Medically speaking, things this year have maintained steady. My chronic severe dry eye, osteoporosis and morphea scleroderma have all maintained the same status. My blood counts have been steady and normal. I do still go for a full physical and blood test every 8 weeks, which is way more often than most people 7 years out, but it makes me and my doctor more comfortable to stay on top of things because of how rare and severe my case was.
This year has been harder for me mentally dealing with everything I have gone through. I think it's finally set in of how severe my condition was. I think until this point, I've not really fully understood how bad it all was. Two separate family members this year have confided in me that they "thought I was done", "looked so helpless and fading in the hospital bed" and they both told me they thought I wasn't going to make it. In my mind, I never really knew it was that bad. I mean, I knew, but I didn't?
I’ve come to realize that my coping mechanism to get through traumatic experiences is to separate my mind and body. I tend not to mentally deal with trauma as it happens, which is how I appear so calm, cool and collected. To survive, I concentrate on physically getting through the experience only. But, because everything has to surface eventually, years later my mind tells me when it is time to deal with the locked away emotions. The conveyor belt of memories and feelings comes around again, and it’s time to face it. This year I have started experiencing vivid nightmares of my time in the hospital. I have dreams that play out like a nightly broadcast where upon falling asleep, I continue last night’s dream as though it’s the next episode in a soap opera. It’s crazy and it’s playing a major toll on my mind. A few times I’ve even had little daytime dreams interfere with my day. I find that talking to a few of my close friends about it has helped a little, but the dreams / nightmares still continue. I’m hoping they run their course and I can mentally move on, mentally recover I suppose.
This year, we’ve had a lot of fun in life and work. Lucien released two new music videos, Loneliness and No Rest which I appeared in with him. It feels so good to get out and PERFORM again! The adrenaline of performing live or on camera is so powerful; it’s one of my favorite ways of artistic expression.
Speaking of artistic expression – this year I felt I was needing a change in look. I got this killer new haircut and color, where I went dye crazy… and shaved half of my head. It’s such a freeing feeling, shaving my head because I CHOOSE to and not because I have to. I love my new look, it’s very “me”. It's also been a life long desire to have pink hair... so I figured, why not? It's now or never, what am I waiting for?! I love it, I feel so good with my new, expressive look :)
Last month, I attended an event at my hospital which was called “Celebrating Bone Marrow Transplant Patients – Past and Present”. It was really cool to see so many of the doctors and nurses who were part of my treatment and recovery 7 years ago. I was really shocked when several nurses even remembered what room I had been staying in! It was wonderful to catch up with them all, show them pictures of the kids and to thank them for all they have done. It was extra special to meet another patient of my doctors, Christina. My doctor had put Christina and I in touch a few months ago, and we have become email pen pals. It was so nice to meet her and get to know her in person for the first time!

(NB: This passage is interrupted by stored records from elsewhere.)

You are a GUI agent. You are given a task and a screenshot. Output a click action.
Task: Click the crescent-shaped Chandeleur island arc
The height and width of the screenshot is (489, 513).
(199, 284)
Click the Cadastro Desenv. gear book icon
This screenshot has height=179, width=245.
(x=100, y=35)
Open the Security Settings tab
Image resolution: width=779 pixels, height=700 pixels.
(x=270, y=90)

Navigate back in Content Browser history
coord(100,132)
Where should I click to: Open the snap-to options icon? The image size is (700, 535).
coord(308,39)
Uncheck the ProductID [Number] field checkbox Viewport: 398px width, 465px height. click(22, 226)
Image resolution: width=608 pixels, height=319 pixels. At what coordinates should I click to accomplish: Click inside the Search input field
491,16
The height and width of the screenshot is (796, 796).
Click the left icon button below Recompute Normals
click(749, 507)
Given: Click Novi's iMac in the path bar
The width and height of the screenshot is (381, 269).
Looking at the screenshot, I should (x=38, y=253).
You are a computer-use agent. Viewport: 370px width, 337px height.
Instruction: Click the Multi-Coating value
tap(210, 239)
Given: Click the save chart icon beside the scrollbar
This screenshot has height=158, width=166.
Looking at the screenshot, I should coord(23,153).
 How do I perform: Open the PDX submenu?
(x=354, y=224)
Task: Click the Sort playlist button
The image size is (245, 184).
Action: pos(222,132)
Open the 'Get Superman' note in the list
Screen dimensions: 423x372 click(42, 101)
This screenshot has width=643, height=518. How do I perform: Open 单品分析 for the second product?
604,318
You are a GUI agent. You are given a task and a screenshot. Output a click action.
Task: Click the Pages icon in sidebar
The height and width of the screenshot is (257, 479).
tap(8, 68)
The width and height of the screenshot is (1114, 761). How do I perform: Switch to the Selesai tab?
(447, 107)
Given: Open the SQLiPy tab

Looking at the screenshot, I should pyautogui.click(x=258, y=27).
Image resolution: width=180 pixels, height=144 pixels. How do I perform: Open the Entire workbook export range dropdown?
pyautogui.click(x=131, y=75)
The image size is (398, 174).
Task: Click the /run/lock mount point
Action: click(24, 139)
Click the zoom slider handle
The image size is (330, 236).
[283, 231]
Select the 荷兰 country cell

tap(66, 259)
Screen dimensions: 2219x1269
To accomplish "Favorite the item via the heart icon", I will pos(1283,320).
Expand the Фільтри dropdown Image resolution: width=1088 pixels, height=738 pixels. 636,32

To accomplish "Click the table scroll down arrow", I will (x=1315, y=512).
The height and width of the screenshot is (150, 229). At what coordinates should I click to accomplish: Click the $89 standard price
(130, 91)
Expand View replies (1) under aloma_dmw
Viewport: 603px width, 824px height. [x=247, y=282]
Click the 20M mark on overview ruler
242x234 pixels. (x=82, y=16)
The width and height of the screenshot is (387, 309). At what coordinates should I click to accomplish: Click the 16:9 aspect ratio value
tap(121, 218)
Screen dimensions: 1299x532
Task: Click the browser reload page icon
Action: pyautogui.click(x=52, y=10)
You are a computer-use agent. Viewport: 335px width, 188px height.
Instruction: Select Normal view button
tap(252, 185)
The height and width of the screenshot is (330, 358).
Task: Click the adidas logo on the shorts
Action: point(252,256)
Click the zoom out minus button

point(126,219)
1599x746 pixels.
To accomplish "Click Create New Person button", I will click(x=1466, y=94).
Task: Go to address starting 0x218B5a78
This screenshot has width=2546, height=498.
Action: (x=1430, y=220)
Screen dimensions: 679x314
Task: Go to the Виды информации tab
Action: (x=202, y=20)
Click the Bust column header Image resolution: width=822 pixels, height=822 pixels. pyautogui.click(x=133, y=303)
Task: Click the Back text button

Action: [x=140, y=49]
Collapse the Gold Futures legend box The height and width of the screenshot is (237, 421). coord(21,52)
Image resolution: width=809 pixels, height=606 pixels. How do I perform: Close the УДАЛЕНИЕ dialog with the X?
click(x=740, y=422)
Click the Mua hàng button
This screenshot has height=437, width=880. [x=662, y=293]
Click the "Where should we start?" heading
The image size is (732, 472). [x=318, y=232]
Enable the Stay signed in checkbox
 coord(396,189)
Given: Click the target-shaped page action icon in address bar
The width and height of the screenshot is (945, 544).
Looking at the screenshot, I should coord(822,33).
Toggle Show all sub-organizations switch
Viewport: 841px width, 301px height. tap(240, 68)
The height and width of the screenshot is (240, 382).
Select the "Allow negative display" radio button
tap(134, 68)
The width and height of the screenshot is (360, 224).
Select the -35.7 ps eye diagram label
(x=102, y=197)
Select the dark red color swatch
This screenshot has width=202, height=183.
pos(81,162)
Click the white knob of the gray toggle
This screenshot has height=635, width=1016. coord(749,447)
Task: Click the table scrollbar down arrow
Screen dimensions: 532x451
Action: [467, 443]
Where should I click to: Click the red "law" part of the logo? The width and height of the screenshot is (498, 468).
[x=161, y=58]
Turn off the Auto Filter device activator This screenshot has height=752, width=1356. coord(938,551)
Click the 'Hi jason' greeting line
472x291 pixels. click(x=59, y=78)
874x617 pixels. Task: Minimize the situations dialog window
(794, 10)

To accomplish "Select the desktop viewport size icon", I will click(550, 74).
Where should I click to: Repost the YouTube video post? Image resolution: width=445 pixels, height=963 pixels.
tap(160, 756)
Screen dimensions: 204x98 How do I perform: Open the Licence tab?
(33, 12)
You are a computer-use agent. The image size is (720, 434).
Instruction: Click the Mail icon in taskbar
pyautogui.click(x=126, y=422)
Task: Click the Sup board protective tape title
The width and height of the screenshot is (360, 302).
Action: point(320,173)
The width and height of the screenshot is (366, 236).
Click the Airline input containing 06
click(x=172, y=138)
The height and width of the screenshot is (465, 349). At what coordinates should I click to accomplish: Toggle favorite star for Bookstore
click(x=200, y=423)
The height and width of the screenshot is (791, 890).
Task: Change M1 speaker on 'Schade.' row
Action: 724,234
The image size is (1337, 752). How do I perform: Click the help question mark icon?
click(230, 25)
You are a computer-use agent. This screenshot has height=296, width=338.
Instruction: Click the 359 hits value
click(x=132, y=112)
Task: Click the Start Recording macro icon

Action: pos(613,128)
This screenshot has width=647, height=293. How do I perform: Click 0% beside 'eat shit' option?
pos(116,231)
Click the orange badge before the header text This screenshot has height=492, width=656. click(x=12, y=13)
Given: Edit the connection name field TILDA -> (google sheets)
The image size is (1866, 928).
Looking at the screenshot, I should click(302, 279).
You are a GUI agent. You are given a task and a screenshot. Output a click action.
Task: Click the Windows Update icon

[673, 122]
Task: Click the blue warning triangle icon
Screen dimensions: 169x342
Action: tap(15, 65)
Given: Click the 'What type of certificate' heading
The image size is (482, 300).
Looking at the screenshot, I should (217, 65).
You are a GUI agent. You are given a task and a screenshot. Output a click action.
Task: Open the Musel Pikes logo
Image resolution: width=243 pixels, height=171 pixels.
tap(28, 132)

Overall, this year has sped by at lightning speed. It feels like the “cancer era” was so long ago, yet still effecting every day of my life now. I am hoping the nightmares start going down, so I can move on and not have to relive and feel these feelings. Although, I guess that’s what got me here in the first place is not dealing with the emotions properly. Ahhhh! It’s frustrating, but it’s part of the whole “I had cancer” experience. Even writing that doesn’t click in my brain that it was ME who went through that time. It’s ME in all the pictures. It’s ME in the soap opera of the dreams and memories. But – I am here. I am here to snuggle with my husband, pet my dogs, watch my children grow every day and to live MY life.